MIC of Vancomycin by BMD to disc diffusion resistant CoNS and S. aureus showed that 80% of tested isolates had Vancomycin MIC results of ≤1 µg/ml. Two (13.3%) S. aureus and 1 (16.7.4%) CoNS isolate showed MIC results of ≥1.5 µg/ml. Only one (6.7%) S. aureus isolates alone showed MIC results of ≥2 µg/ml which is intermediate resistant, where as the rest S. aureus and all CoNS and were sensitive to vancomycin as per the 2014 guideline of CLSI.
Discussion
Bacteria isolation rate in this study 28%, was comparable with the result done in Gonder, Ethiopia, 24.2% (Ali and Kebede 2008), but higher than Addis Ababa, Ethiopia 21.4% (Asrat and Amanuel 2001), Jimma, Ethiopia (8.8%) (Zenebe et al. 2011), Gonder, Ethiopia 18.2% (Dagnew et al. 2013), Nigeria 18.2% (Nwadioha et al. 2010), Malawi 17.6% (Archibald et al. 2000), Nepal 23.1% (Amatya et al. 2007), India 9.94% (Manjula et al. 2005) and Nepal 10% (Usha and Pushpa 2007). It was, however; lower than reports from Zimbabwe 37.1% (Obi and Mazarura 1996), Gambia 34% (Philip et al. 2007) and India 40% (Neuma and Chitnis 1996). Possible explanation for the difference in prevalence of BSI across countries could be due to the difference in blood culture system, the study design, geographical location, nature of patient population, epidemiological difference of the etiological agents, seasonal variations, difference in infection control policies between nations (Gohel et al. 2014; Zenebe et al. 2011; Dagnew et al. 2013).
In our present study, 72.2% of infections were caused by gram-positive and 27.8% by gram-negative bacteria. Similar finding was seen from studies in Gonder, Ethiopia (69 and 31%) (Dagnew et al. 2013), Jimma, Ethiopia, (60.9 and 39.1%) (Zenebe et al. 2011) Gondar, Ethiopia (70.2 and 29.8%) (Ali and Kebede 2008), Zimbabwe (71.9 and 28.1%) (Obi and Mazarura 1996), Addis Ababa, Ethiopia (62.6 and 37.4%) (Shitaye et al. 2010).

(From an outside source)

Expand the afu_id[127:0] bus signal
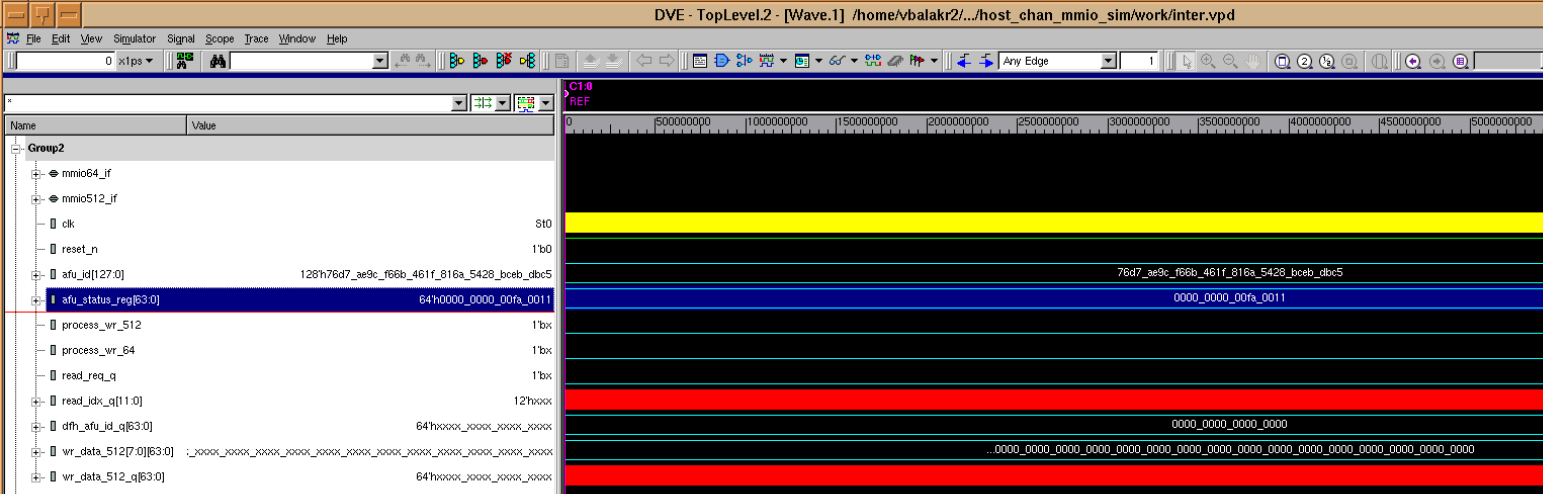This screenshot has width=1543, height=494. pos(37,275)
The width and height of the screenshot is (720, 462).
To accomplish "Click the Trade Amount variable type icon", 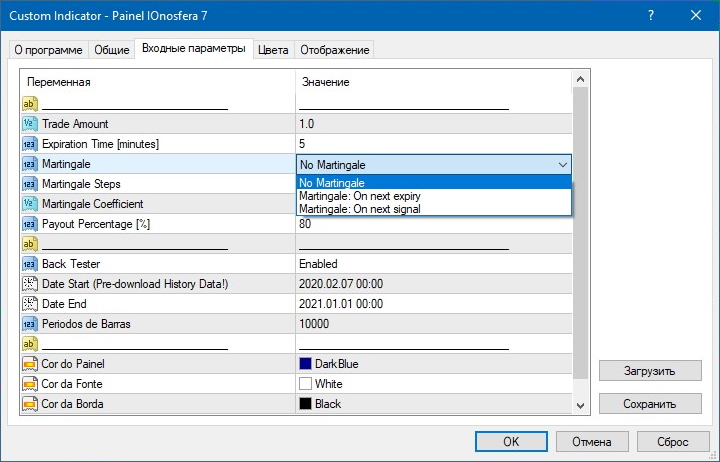I will (x=29, y=124).
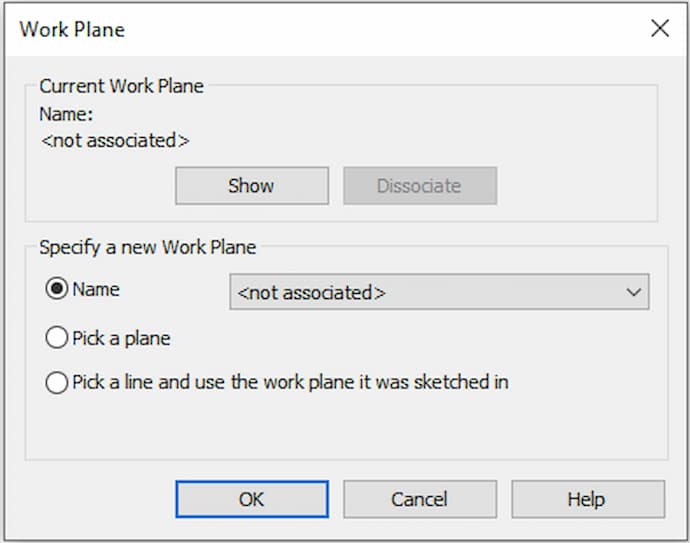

On the contrary, gram-negative bacteria have been reported as the commonest cause of bacteraemia among febrile patients in Nigeria (69.3 and 30.7%) (Nwadioha et al. 2010), Saudi Arabia (62.2 and 33.8%) (Elbashier et al. 1998), Tanzania (69.7, 30.3%) (Meremo et al. 2012) and Nepal (89.19 and 10.81%) (David et al. 2004). Possible explanation for the difference could be due to epidemiological difference of the etiological agents.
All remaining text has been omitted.